Auch bei dieser Funktion wird bei steigender Anzahl Datensätze die Performance nachlassen, wenn vielleicht auch nicht unbedingt linear. Der Explain Plan zeigt jedoch einen erheblichen Aufwand für die Datenbank bei der Ermittlung. Obwohl die Lücke in meinem Beispiel schon bei Datensatz 40.000 von insgesammt 1.000.000 Datensätze war mussten alle Sätze gelesen werden. Die ermittelten Kosten und der Speicherbedarf sind immens. Auch hier ist - wenn nicht gerade als Subselect in einem INSERT benutzt - keine Transaktionssicherheit gewährleistet.

Den letzten Ansatz möchte ich nur theoretisch beschreiben da er etwas umfangreicher ist. Die Idee ist eine Art Freelist zu halten, die freie Nummern kennt, und eine Sequence die neue Nummern generiert, falls die Freelist leer ist. Wir benötigen also eine zusätzliche Tabelle in der alle Nummern abgelegt werden, die aus der Haupttabelle gelöscht werden (z.B. per Trigger), und in der alle Nummern abgelegt werden die zwar von der Sequence generiert wurden, aber durch ein ROLLBACK nicht verwendet werden. Um nun eine freie Nummer zu erhalten muss geprüft werden ob ein Eintrag in der Freelist vorhanden ist und der kleinste selektiert werden. (SELECT FOR UPDATE für Transaktionssicherheit!). Wird die freie Nummer genutzt verschwindet sie logischerweise wieder aus der Freelist. Ist diese leer werden neue Zahlen durch die Sequence generiert.

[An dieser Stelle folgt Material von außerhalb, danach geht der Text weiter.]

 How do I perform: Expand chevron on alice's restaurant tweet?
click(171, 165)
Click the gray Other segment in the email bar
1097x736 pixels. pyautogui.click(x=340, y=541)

Auch bei steigender Anzahl an Datensätzen bleibt das Auffinden freier Nummern konstant. Relevant für die Performance ist in diesem Fall die Häufigkeit von Löschoperationen in der Haupttabelle. Offen ist die Frage: Welche Fälle können auftreten, bei denen inkosistenzen zw. der Freelist und der Haupttabelle auftreten? Und wie kann ich sie verhindern? Nachteilig finde ich zudem die zahlreichen unterschiedlichen Objekte: Freelist Tabelle, Trigger für Löschoperationen, Sequence für neue ID`s, Prozedur zum kapseln... 

Fazit:
Von den 3 Verfahren nutze ich i.d.R. nur das 3. Es ist zwar recht komplex, hat sich aber bis jetzt bewährt. Das 2. Verfahren mit den Analytischen Funktionen eignet sich meiner Meinung nach sehr gut für adhoc Abfragen. Ich bin mir sicher, dass die gezeigten Lösungen nicht die einzigen Möglichkeiten sind, deshalb wäre ich über Feedback sehr glücklich.


----------



## MPr (6. Januar 2007)

die Lösungen gefallen mir gut, allerdings sehe ich nicht ganz den Sinn einer (weitgehend) lückenlosen Nummernfolge (aber ich glaube, die Diskussion über diese Anforderung ist auch nicht mehr ganz neu).

Bei Fall 2 könnte man neben ROW_NUMBER wahrscheinlich auch LEAD oder LAG in Betracht ziehen, aber ich vermute, das hätte keinen entscheidenden Einfluss auf die Performance (zum Testen dieser Annahme bin ich leider nicht gekommen).

Gruß

MP


----------



## tkeuk (25. Januar 2012)

Hi zusammen
ich habe es auf folgende Art gelöst

select seq from (select rownum seq from tabelle1) rn 
         left join tabelle1 sq  on rn.seq=sq.seq
where sq.seq is null order by rn.seq 

das setzt natürlich voraus dass die tabelle1 schon nach der sequence sortiert ist.

Sollte eigentlich so stimmen  na ja sicher ist man natürlich nie ......

Mfg


----------